» **Word and element locating items**:

★ ★ ★ ★

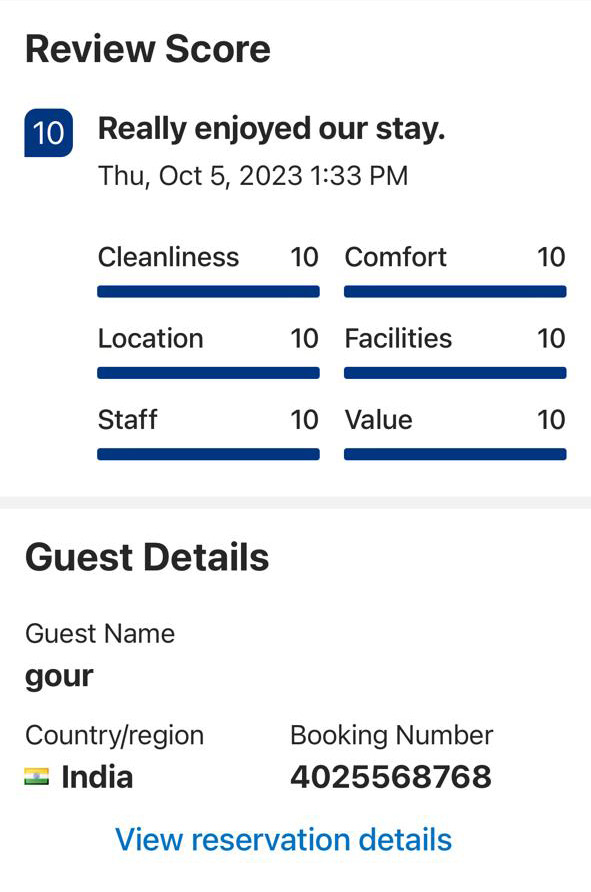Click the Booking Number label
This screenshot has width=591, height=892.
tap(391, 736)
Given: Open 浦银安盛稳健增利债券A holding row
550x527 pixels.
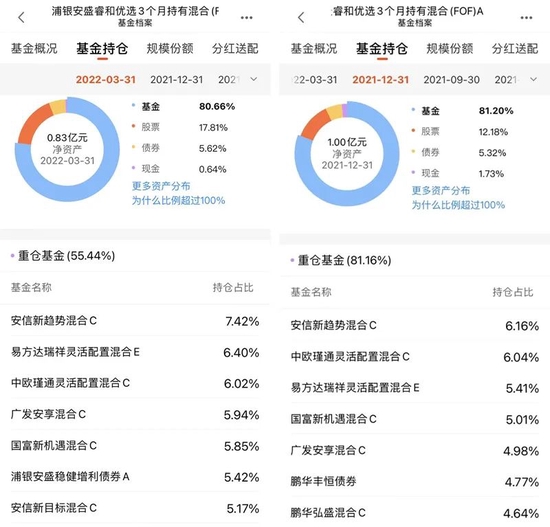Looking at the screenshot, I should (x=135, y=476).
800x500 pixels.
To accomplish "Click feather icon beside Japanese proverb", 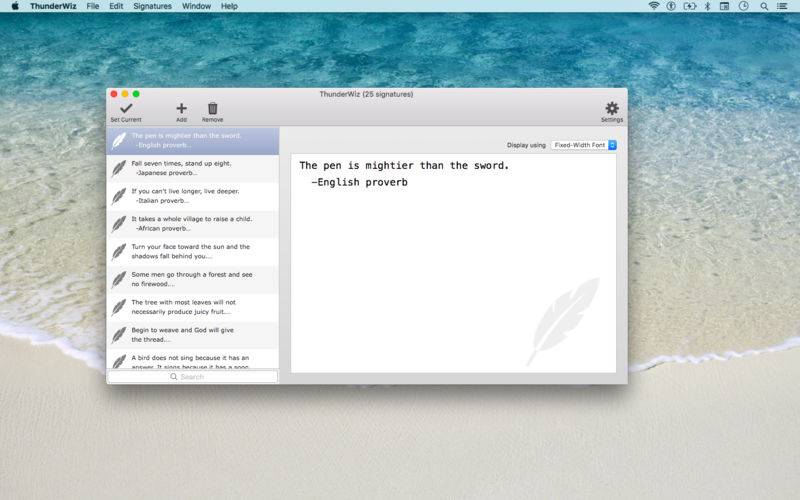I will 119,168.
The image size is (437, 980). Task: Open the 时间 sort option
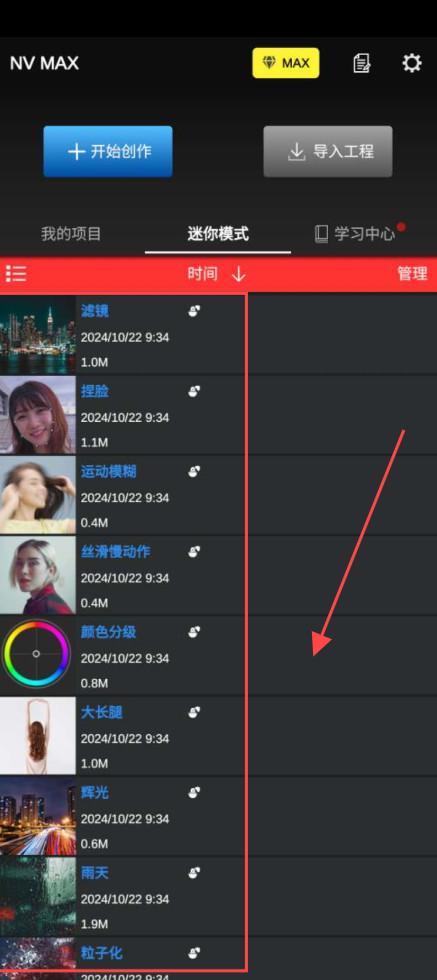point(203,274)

★ ★ ★ ★

» **TASK DIRECTIONS**:
Turn everything from the line containing "The image size" down to the end of the items into a JSON list of strings, one per line, skipping blank lines. Leave the pictures out of your answer.

» **ANSWER TO THE EXERCISE**:
[
  "The image size is (437, 980). Task: Open the 时间 sort option",
  "point(203,274)"
]